Mitt Romney in France, not Vietnam

November 15, 2007 at 1:14 pm | Posted in American politics, BYU, Mit Romney, Mitt Romney, Vietnam | 4 Comments

New York Times has a fascinating piece today about Mitt Romney’s time in France. His mission came during the height of the Vietnam war, and of course that war affected his relations with the French, who mostly slammed their doors in Mitt’s face when learning he was American. One of the most fascinating quotes about that time comes from one of his companions, Byron Hansen who said:

Mr. Romney described it as “a very interesting firsthand view of a very volatile setting.” But his friends say the strikes were terrifying and reinforced their respect for authority. “The social system failed. The country came to a stop,” said Byron Hansen, another missionary and now a car dealer in Brigham City, Utah. “It affected me and I am sure it affected Mitt.”

The missionaries had often met with hostility over the Vietnam War. “Are you an American?” was a common greeting, Mr. Romney recalled, followed by, “‘Get out of Vietnam! Bang!’ The door would slam.” But such opposition only hardened their hawkish views. “We felt the French were pretty weak-kneed,” Mr. Hansen said.

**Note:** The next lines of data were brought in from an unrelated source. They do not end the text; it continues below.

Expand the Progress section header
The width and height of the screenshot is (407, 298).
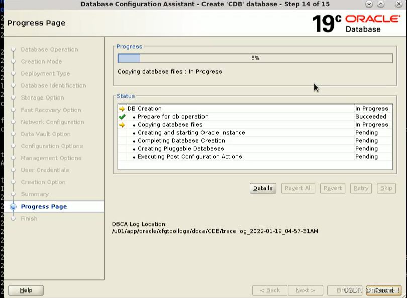click(130, 46)
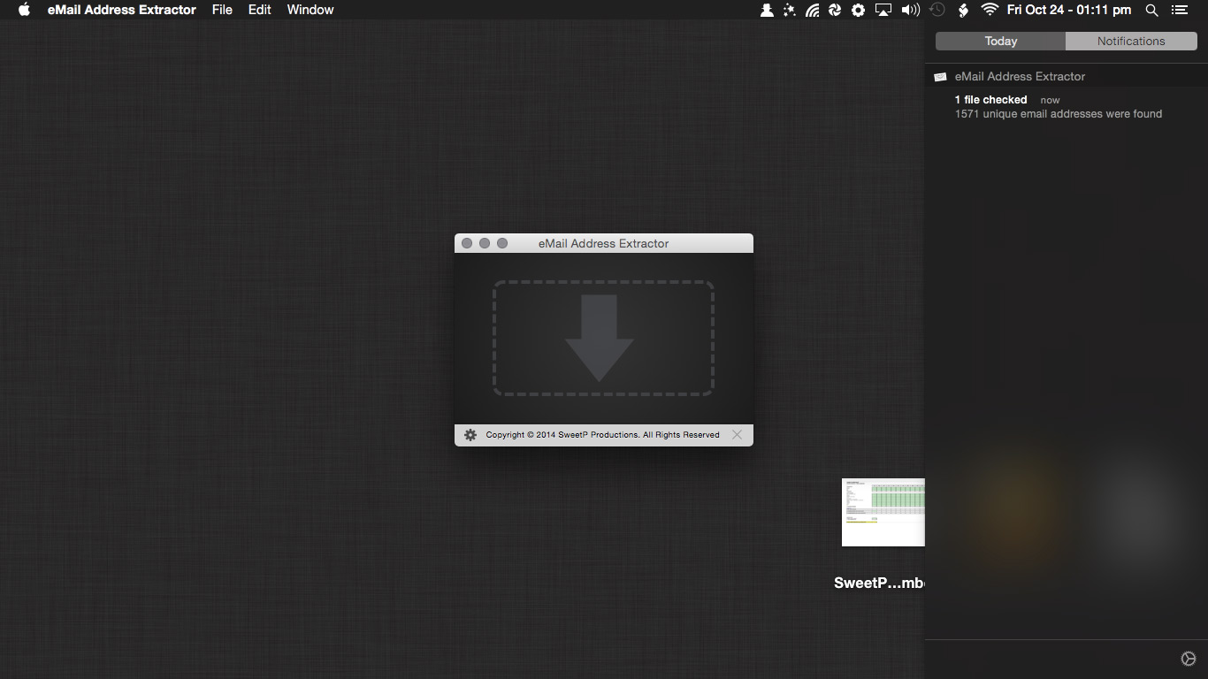Dismiss the copyright banner with the X
This screenshot has width=1208, height=679.
click(x=737, y=434)
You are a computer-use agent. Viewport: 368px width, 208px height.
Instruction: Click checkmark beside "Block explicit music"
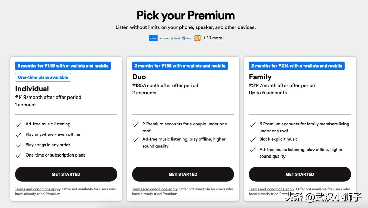tap(252, 139)
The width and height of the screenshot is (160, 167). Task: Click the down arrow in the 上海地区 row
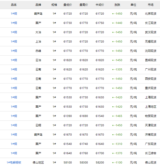(x=113, y=107)
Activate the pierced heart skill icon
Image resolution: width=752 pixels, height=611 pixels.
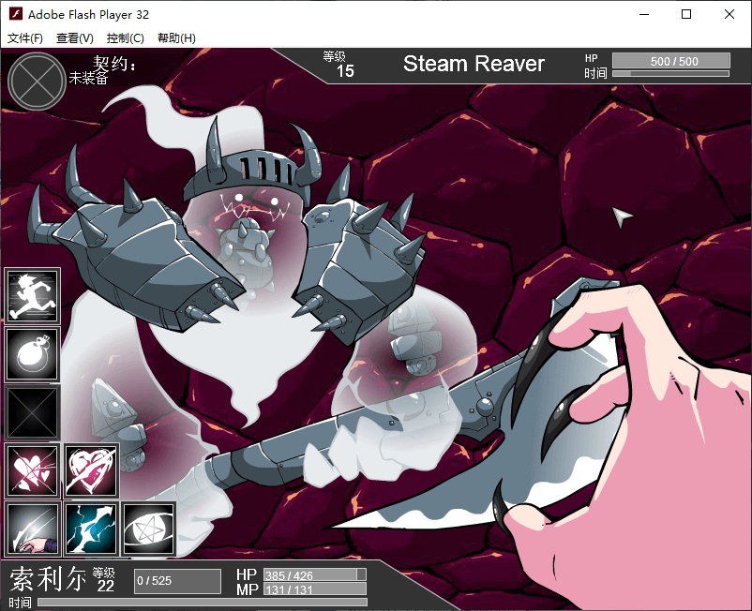91,470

Most of the missionaries, though, were also relieved that their service meant a draft deferment. “I am sorry, but no one was excited to go and get killed in Vietnam,” Mr. Hansen said, acknowledging, “In hindsight, it is easy to be for the war when you don’t have to worry about going to Vietnam.”

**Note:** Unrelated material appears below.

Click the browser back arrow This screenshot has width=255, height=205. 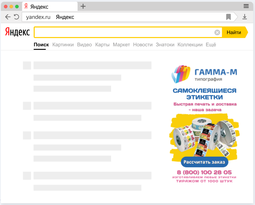[8, 17]
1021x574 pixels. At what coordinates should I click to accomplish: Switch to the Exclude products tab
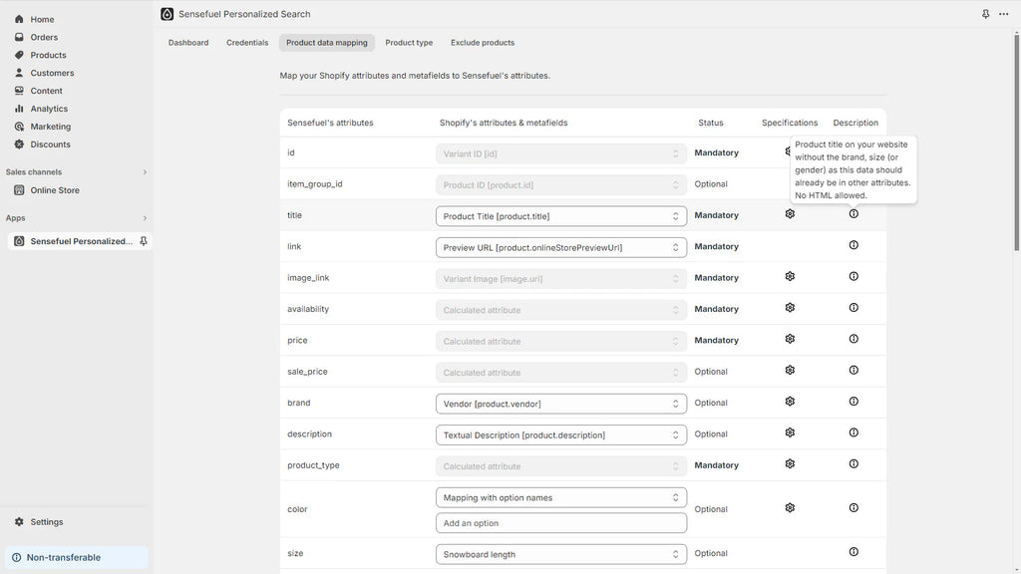[483, 43]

It is easy to be for the war when you don’t have to worry about going to Vietnam. Indeed it is.

Also fascinating was the steps BYU’s administration took to fight the dastardly scourge of liberalism on BYU’s campus:

Mr. Romney switched to Brigham Young from Stanford to be near his high school girlfriend, now wife, Ann. But the move also continued his isolation from the upheaval of the era. Brigham Young was one of the few places where students had demonstrated in support of the war in the mid-1960s. When Mr. Romney attended, the university president enlisted students to spy on supposedly liberal professors, and the handful of students who displayed peace signs in their windows were told to remove them. Although liberal groups were banned, a chapter of George Wallace’s American Independent Party flourished.

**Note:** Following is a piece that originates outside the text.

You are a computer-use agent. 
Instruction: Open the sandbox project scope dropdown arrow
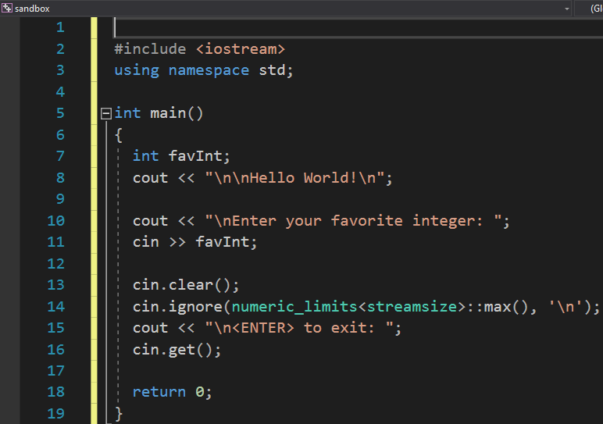point(566,8)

I’ve always wondered about BYU administration folks. I mean, here they send 19 year old wet-behind-the-ears boys and 21-year old girls to save the souls of men, yet they cannot trust these same kids on personal hygiene and political views. How sad.

Provo Businesses Blacklist BYU Students Who Protested Cheney

April 29, 2007 at 7:37 am | Posted in American politics, Bush Administration, BYU, Cheney, freedom, Mormon, Religion | 12 Comments

I’m not surprised, but Provo businesses are blacklisting students that participated in a protest of Cheney, courtesy of Joe Vogel:

Now BYU Alternative Commencement has received an email from a local businesswoman named Denise Harman, who claims that all BYU students participating in activities against Dick Cheney are being tracked by local businesses. “Many businesses are noting the names involved,” she says.

Why are business tracking the names of soon to be graduating students? “You are being tagged as trouble makers and added to massive ‘Do Not Hire’ lists,” says Denise Harman, who hires hundreds of graduates every year.

She adds curtly, “Just thought you should know that activities have consequences.”

Indeed they do. How utterly childish. Shows you that residents of Provo have a stronger allegiance to one man than they do to democracy or even free speech. I wonder, if a day comes when those protesting rules against Mormonism get blacklisted what they will say…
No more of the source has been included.